─── Dataset entries ───
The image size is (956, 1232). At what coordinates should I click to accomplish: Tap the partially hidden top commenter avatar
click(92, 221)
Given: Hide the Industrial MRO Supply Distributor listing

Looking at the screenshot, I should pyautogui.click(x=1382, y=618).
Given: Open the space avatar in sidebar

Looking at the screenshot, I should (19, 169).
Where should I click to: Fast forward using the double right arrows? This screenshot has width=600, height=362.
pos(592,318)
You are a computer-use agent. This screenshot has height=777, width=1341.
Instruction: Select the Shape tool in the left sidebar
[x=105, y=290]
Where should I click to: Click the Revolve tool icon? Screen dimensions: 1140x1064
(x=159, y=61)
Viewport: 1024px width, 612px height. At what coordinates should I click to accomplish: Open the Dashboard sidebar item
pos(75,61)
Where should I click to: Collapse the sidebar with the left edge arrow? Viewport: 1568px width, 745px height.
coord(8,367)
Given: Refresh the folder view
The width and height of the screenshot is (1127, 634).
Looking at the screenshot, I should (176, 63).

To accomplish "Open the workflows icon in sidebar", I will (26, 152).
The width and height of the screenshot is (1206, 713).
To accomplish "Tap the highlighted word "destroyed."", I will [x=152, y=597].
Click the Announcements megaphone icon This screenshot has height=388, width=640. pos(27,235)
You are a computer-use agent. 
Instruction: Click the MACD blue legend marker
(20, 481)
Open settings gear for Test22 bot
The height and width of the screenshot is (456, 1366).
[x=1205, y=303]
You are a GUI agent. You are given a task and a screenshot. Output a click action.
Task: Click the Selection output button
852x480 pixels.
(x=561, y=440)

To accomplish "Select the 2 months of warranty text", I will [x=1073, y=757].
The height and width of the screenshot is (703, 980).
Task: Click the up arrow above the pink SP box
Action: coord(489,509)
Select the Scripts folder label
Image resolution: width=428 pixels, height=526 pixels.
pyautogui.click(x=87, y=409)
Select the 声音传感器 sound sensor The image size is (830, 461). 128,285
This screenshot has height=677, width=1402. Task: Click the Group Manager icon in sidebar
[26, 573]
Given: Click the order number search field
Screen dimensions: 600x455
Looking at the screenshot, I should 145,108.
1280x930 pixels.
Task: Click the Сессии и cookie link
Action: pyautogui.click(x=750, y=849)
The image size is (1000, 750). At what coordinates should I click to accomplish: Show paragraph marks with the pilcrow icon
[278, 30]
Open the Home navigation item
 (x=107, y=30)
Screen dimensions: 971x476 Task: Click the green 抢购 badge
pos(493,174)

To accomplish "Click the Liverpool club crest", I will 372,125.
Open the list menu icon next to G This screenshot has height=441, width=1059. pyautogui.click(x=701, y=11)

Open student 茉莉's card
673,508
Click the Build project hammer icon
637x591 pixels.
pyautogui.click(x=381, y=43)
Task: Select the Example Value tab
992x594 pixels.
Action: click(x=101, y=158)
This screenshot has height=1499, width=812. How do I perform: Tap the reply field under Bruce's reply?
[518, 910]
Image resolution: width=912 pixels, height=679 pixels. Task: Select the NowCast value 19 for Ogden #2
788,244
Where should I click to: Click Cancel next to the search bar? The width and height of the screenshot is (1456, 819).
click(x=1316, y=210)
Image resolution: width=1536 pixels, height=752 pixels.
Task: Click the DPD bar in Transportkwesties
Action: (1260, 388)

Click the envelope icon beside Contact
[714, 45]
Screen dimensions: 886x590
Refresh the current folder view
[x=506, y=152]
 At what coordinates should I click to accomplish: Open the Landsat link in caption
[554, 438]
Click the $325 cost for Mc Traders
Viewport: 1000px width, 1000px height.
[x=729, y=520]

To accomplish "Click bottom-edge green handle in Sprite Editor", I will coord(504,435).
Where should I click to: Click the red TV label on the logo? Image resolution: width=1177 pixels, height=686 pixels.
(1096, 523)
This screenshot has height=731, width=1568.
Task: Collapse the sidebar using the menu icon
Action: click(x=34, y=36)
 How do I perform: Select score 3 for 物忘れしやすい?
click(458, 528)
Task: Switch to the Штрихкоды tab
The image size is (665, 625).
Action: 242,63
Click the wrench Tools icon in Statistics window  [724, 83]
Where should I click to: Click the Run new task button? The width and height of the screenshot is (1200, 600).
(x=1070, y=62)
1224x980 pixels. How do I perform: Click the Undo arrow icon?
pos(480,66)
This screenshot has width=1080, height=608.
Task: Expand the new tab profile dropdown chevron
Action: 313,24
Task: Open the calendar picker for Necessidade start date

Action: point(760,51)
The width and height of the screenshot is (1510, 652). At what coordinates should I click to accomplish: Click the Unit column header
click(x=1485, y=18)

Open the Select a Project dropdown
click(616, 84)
───
With no additions or omissions, transcribe every record.

**Task output:**
The image size is (956, 1232). At what coordinates should I click to accomplish: Tap the partially hidden top commenter avatar
click(92, 221)
Given: Hide the Industrial MRO Supply Distributor listing

Looking at the screenshot, I should pyautogui.click(x=1382, y=618).
Given: Open the space avatar in sidebar

Looking at the screenshot, I should (19, 169).
Where should I click to: Fast forward using the double right arrows? This screenshot has width=600, height=362.
pos(592,318)
You are a computer-use agent. This screenshot has height=777, width=1341.
Instruction: Select the Shape tool in the left sidebar
[x=105, y=290]
Where should I click to: Click the Revolve tool icon? Screen dimensions: 1140x1064
(x=159, y=61)
Viewport: 1024px width, 612px height. At what coordinates should I click to accomplish: Open the Dashboard sidebar item
pos(75,61)
Where should I click to: Collapse the sidebar with the left edge arrow? Viewport: 1568px width, 745px height.
coord(8,367)
Given: Refresh the folder view
The width and height of the screenshot is (1127, 634).
Looking at the screenshot, I should (176, 63).

To accomplish "Open the workflows icon in sidebar", I will (26, 152).
The width and height of the screenshot is (1206, 713).
To accomplish "Tap the highlighted word "destroyed."", I will [x=152, y=597].
Click the Announcements megaphone icon This screenshot has height=388, width=640. pos(27,235)
You are a computer-use agent. 
Instruction: Click the MACD blue legend marker
(20, 481)
Open settings gear for Test22 bot
The height and width of the screenshot is (456, 1366).
[x=1205, y=303]
You are a GUI agent. You are given a task and a screenshot. Output a click action.
Task: Click the Selection output button
852x480 pixels.
(x=561, y=440)

To accomplish "Select the 2 months of warranty text", I will [x=1073, y=757].
The height and width of the screenshot is (703, 980).
Task: Click the up arrow above the pink SP box
Action: coord(489,509)
Select the Scripts folder label
Image resolution: width=428 pixels, height=526 pixels.
pyautogui.click(x=87, y=409)
Select the 声音传感器 sound sensor The image size is (830, 461). 128,285
This screenshot has height=677, width=1402. Task: Click the Group Manager icon in sidebar
[26, 573]
Given: Click the order number search field
Screen dimensions: 600x455
Looking at the screenshot, I should 145,108.
1280x930 pixels.
Task: Click the Сессии и cookie link
Action: pyautogui.click(x=750, y=849)
The image size is (1000, 750). At what coordinates should I click to accomplish: Show paragraph marks with the pilcrow icon
[278, 30]
Open the Home navigation item
 (x=107, y=30)
Screen dimensions: 971x476 Task: Click the green 抢购 badge
pos(493,174)

To accomplish "Click the Liverpool club crest", I will 372,125.
Open the list menu icon next to G This screenshot has height=441, width=1059. pyautogui.click(x=701, y=11)

Open student 茉莉's card
673,508
Click the Build project hammer icon
637x591 pixels.
pyautogui.click(x=381, y=43)
Task: Select the Example Value tab
992x594 pixels.
Action: click(x=101, y=158)
This screenshot has height=1499, width=812. How do I perform: Tap the reply field under Bruce's reply?
[518, 910]
Image resolution: width=912 pixels, height=679 pixels. Task: Select the NowCast value 19 for Ogden #2
788,244
Where should I click to: Click Cancel next to the search bar? The width and height of the screenshot is (1456, 819).
click(x=1316, y=210)
Image resolution: width=1536 pixels, height=752 pixels.
Task: Click the DPD bar in Transportkwesties
Action: (1260, 388)

Click the envelope icon beside Contact
[714, 45]
Screen dimensions: 886x590
Refresh the current folder view
[x=506, y=152]
 At what coordinates should I click to accomplish: Open the Landsat link in caption
[554, 438]
Click the $325 cost for Mc Traders
Viewport: 1000px width, 1000px height.
[x=729, y=520]

To accomplish "Click bottom-edge green handle in Sprite Editor", I will coord(504,435).
Where should I click to: Click the red TV label on the logo? Image resolution: width=1177 pixels, height=686 pixels.
(1096, 523)
This screenshot has height=731, width=1568.
Task: Collapse the sidebar using the menu icon
Action: click(x=34, y=36)
 How do I perform: Select score 3 for 物忘れしやすい?
click(458, 528)
Task: Switch to the Штрихкоды tab
The image size is (665, 625).
Action: 242,63
Click the wrench Tools icon in Statistics window  [724, 83]
Where should I click to: Click the Run new task button? The width and height of the screenshot is (1200, 600).
(x=1070, y=62)
1224x980 pixels. How do I perform: Click the Undo arrow icon?
pos(480,66)
This screenshot has width=1080, height=608.
Task: Expand the new tab profile dropdown chevron
Action: 313,24
Task: Open the calendar picker for Necessidade start date

Action: point(760,51)
The width and height of the screenshot is (1510, 652). At what coordinates should I click to accomplish: Click the Unit column header
click(x=1485, y=18)

Open the Select a Project dropdown
click(616, 84)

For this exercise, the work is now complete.